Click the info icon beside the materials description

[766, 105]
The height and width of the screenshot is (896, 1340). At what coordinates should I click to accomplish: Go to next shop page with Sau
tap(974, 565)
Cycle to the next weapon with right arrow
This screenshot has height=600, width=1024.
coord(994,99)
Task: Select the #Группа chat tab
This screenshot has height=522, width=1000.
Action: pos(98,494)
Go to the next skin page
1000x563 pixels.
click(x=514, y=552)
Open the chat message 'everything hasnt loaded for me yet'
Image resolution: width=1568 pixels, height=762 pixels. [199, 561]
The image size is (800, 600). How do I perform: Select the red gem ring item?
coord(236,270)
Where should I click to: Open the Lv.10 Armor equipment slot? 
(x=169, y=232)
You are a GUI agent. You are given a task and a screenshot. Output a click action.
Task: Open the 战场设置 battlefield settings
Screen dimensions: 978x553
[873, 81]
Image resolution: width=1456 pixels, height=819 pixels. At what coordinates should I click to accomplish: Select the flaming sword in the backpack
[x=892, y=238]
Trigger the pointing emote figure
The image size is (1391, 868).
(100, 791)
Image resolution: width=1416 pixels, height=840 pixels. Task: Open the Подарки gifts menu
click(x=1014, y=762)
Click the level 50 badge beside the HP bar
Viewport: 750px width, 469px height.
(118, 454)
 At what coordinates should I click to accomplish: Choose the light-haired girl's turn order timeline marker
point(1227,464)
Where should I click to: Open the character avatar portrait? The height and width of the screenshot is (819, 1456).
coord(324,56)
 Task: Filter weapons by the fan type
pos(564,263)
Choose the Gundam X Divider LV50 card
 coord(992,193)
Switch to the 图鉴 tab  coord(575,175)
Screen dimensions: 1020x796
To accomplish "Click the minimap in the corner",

──────

Problem:
Copy word for word the part of the entries that opens with the line containing "Task: Filter weapons by the fan type" and closes at the end of the entries, including both ends.

Written response:
 Task: Filter weapons by the fan type
pos(564,263)
Choose the Gundam X Divider LV50 card
 coord(992,193)
Switch to the 图鉴 tab  coord(575,175)
Screen dimensions: 1020x796
To accomplish "Click the minimap in the corner",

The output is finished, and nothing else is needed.